The merkin has been dated back to the 1450s when it was worn by men and women to cover genitals that had been shaved to get rid of lice. It was also used to cover evidence of sexual disease, especially by sex workers, who additionally used merkins to decorate their bodies.
One possible origin of the word merkin is the word malkin, a 17th-century slur for lower-class women (which may ultimately originate from a pet-form of the names Maude or Mary).
Merkins may also have been historically used by European male actors, who would don the pieces in order to portray female roles. The use of merkins in entertainment has continued to this day, with actors on film, stage, and screen wearing merkins, variously realistic and fanciful in appearance, to hide their genitals from view to avoid full-frontal nudity.

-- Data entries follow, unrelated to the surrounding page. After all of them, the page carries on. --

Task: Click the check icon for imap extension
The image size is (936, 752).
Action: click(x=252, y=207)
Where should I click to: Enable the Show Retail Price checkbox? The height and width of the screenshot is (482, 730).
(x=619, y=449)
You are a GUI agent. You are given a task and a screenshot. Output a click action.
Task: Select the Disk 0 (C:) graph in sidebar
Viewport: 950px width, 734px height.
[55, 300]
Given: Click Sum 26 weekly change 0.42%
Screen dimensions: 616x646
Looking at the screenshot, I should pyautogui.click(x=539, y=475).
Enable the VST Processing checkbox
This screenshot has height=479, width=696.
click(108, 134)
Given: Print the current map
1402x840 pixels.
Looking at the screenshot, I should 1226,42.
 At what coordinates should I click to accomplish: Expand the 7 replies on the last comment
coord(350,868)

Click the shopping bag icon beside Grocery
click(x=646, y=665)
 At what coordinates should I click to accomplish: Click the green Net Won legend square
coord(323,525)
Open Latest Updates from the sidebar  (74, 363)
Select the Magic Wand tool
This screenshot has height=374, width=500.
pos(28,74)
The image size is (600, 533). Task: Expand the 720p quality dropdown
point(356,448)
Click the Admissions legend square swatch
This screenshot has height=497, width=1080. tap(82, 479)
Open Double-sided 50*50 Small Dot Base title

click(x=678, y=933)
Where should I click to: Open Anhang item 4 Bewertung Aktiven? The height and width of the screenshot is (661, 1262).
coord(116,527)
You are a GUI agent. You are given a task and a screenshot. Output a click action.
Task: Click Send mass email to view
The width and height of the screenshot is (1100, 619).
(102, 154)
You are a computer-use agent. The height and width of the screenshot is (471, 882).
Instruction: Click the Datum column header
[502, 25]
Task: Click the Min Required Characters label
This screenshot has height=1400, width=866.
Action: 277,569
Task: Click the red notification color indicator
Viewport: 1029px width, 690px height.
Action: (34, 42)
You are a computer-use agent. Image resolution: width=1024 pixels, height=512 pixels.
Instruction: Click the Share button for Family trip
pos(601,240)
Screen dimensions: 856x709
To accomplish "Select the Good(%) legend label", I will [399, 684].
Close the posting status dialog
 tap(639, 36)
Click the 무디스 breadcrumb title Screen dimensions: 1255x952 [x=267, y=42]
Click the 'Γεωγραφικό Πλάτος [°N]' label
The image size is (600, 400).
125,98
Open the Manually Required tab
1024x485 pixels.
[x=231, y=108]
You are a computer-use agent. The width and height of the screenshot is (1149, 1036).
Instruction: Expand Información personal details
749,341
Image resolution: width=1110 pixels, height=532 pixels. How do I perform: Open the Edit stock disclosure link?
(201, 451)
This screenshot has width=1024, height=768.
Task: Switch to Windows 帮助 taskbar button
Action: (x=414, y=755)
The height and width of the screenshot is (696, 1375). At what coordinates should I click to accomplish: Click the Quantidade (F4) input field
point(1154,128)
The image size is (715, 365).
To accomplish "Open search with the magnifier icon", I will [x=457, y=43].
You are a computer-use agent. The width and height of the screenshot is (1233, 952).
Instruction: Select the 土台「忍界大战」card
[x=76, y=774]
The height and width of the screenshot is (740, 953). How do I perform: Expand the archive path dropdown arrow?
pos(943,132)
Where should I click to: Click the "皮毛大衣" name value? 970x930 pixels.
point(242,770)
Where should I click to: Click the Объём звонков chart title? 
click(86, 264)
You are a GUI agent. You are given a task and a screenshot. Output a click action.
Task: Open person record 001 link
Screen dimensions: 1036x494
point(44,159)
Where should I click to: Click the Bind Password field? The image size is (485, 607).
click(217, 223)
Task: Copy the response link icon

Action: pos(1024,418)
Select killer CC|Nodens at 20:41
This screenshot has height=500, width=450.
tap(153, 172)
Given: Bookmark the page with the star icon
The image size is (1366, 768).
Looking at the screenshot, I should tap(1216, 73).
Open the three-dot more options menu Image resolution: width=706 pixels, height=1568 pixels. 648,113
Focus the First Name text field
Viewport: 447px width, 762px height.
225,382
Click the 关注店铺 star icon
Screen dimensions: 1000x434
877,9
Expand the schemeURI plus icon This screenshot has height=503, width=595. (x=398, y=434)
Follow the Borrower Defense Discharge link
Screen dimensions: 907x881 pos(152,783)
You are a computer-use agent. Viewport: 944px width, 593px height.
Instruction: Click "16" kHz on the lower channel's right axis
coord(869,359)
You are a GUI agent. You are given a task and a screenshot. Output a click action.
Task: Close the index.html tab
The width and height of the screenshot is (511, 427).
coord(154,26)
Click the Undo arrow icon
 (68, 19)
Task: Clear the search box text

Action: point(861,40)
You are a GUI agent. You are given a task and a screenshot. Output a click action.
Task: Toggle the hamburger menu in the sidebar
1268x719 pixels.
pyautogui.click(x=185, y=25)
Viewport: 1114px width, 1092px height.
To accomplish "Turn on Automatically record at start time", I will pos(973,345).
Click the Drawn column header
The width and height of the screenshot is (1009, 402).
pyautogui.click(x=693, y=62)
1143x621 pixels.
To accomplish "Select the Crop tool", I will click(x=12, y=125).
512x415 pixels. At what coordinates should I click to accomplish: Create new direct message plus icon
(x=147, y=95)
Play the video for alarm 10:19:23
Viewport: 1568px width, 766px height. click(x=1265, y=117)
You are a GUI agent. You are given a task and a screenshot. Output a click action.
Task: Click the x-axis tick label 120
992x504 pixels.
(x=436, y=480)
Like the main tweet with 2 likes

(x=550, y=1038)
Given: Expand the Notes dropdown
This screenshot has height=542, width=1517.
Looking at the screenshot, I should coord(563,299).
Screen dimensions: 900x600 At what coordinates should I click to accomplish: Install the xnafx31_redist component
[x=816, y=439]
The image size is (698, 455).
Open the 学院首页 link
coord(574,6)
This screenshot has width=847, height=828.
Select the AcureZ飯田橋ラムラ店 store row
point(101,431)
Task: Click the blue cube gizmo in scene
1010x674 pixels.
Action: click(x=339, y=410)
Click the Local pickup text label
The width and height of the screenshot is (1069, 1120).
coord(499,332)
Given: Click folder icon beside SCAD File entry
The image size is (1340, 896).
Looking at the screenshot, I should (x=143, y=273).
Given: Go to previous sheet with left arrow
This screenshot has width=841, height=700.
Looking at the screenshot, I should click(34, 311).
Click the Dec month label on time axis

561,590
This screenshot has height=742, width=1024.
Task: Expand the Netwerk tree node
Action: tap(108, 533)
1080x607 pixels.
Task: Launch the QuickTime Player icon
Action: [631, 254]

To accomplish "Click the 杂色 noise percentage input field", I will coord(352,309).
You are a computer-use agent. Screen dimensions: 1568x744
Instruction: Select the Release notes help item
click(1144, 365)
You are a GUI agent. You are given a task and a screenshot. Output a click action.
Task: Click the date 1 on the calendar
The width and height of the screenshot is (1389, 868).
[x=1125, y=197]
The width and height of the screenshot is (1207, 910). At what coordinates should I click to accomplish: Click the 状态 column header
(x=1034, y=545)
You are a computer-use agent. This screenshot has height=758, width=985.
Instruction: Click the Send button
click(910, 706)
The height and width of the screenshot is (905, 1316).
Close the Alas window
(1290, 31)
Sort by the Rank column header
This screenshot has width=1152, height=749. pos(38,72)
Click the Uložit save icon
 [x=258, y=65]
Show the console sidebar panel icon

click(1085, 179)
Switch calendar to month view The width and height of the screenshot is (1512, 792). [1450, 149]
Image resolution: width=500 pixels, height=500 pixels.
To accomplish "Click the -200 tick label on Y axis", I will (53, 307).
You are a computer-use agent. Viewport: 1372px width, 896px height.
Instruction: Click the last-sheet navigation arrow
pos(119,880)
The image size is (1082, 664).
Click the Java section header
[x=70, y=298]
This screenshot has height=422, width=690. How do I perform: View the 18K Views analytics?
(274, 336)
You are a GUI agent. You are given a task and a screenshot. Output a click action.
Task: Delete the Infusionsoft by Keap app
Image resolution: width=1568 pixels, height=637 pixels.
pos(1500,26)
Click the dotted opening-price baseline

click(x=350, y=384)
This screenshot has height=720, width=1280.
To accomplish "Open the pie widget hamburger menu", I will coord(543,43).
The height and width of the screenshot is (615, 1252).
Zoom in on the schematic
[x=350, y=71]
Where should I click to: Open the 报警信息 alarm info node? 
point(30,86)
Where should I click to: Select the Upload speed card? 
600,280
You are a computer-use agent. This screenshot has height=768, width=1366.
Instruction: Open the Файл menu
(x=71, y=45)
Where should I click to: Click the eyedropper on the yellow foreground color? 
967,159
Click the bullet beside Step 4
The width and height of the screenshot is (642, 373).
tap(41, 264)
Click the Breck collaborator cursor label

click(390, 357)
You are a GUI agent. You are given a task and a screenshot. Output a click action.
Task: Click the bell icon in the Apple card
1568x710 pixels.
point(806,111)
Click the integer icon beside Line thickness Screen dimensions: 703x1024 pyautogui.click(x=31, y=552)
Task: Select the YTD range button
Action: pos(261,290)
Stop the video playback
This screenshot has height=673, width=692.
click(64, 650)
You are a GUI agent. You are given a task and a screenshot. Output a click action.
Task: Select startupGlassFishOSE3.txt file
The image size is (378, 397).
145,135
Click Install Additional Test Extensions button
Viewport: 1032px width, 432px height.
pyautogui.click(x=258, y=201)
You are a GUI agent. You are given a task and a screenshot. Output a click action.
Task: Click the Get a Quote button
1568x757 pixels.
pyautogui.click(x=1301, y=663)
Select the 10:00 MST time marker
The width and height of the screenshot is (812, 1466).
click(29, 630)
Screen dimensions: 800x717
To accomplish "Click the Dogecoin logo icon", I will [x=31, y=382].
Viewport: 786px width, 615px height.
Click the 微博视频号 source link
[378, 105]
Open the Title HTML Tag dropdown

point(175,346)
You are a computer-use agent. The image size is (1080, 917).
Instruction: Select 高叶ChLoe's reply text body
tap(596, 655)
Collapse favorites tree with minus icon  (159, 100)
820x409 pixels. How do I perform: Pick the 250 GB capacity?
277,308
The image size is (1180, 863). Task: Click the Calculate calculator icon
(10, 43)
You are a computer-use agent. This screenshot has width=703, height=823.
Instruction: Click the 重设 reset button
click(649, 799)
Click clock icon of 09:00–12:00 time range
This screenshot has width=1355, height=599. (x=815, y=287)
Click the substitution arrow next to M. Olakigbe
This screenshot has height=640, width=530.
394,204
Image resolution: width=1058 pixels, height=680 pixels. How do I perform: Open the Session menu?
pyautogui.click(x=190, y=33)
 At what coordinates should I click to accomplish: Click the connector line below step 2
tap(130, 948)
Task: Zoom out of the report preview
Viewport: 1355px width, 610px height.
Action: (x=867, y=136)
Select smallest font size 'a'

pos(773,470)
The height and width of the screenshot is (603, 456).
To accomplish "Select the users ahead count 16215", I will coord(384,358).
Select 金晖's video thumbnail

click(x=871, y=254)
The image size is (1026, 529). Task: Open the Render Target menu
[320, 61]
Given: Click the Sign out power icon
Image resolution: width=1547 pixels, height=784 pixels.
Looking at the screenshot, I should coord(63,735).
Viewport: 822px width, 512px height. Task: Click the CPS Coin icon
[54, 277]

And, the term isn’t forgotten by the entertainment industry either. Merkin Muffley is the suggestive name of the fictional President of the United States in Stanley Kubrick’s 1964 film Dr. Strangelove. Others, including male drag performers, may wear them for erotic or dramatic effect.
Who uses merkin?
While merkin isn’t itself considered a vulgar word, some may find its purpose, and thus the term, inappropriate or obscene.
Outside of commercial or personal use, merkin’s sexual associations can lend the word to some irreverent humor, including a play on a more rural pronunciation of American.
Sorry to disappoint you all, but I think it's a crew member fixing Sonequa's pants. Or a merkin from the previous scene. #TribbleInParadise
@jasonsfolly, September, 2017
As an erotic accessory, the Merkin knows no bounds; it can be used by men in drag, or it can act as a decorative object, suggestive of sexual innocence, promiscuity, or any other number of sexually charged meanings.
Dan Hoffman, Thought Catalog, March, 2011
Comedy terrorist Aaron Barschak has another claim to fame - he's put the merkin back in the spotlight. Before his royal gatecrash, the prankster amused crowds and cameramen outside Windsor Castle by lifting his pink ball gown to reveal a luxuriant, black pubic wig - making him the latest in a long history of merkin-wearers.